_Input records_.

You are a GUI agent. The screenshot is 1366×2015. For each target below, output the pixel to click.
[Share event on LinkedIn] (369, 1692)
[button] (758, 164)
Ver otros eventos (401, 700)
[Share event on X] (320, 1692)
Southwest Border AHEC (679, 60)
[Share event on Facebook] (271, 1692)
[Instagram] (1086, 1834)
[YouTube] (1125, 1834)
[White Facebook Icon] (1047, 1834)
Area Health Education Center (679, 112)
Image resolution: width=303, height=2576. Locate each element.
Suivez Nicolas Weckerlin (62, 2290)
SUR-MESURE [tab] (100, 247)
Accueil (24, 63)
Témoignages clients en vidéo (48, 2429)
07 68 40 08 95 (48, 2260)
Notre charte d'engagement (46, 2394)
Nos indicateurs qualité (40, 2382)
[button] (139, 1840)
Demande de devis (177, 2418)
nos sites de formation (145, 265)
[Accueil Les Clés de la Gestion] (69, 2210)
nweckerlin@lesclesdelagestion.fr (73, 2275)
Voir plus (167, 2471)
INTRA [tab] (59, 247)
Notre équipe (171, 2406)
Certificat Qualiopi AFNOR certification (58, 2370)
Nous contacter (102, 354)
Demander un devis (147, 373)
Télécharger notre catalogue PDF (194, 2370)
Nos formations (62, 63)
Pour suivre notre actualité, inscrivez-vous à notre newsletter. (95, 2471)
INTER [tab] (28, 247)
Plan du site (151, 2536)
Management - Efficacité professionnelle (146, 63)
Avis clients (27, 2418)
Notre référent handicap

_Aim of the exercise_.
Copy the entries above exactly, leaving none out.

_Result_.
You are a GUI agent. The screenshot is 1366×2015. For each target below, output the pixel to click.
[Share event on LinkedIn] (369, 1692)
[button] (758, 164)
Ver otros eventos (401, 700)
[Share event on X] (320, 1692)
Southwest Border AHEC (679, 60)
[Share event on Facebook] (271, 1692)
[Instagram] (1086, 1834)
[YouTube] (1125, 1834)
[White Facebook Icon] (1047, 1834)
Area Health Education Center (679, 112)
Image resolution: width=303, height=2576. Locate each element.
Suivez Nicolas Weckerlin (62, 2290)
SUR-MESURE [tab] (100, 247)
Accueil (24, 63)
Témoignages clients en vidéo (48, 2429)
07 68 40 08 95 (48, 2260)
Notre charte d'engagement (46, 2394)
Nos indicateurs qualité (40, 2382)
[button] (139, 1840)
Demande de devis (177, 2418)
nos sites de formation (145, 265)
[Accueil Les Clés de la Gestion] (69, 2210)
nweckerlin@lesclesdelagestion.fr (73, 2275)
Voir plus (167, 2471)
INTRA [tab] (59, 247)
Notre équipe (171, 2406)
Certificat Qualiopi AFNOR certification (58, 2370)
Nous contacter (102, 354)
Demander un devis (147, 373)
Télécharger notre catalogue PDF (194, 2370)
Nos formations (62, 63)
Pour suivre notre actualité, inscrivez-vous à notre newsletter. (95, 2471)
INTER [tab] (28, 247)
Plan du site (151, 2536)
Management - Efficacité professionnelle (146, 63)
Avis clients (27, 2418)
Notre référent handicap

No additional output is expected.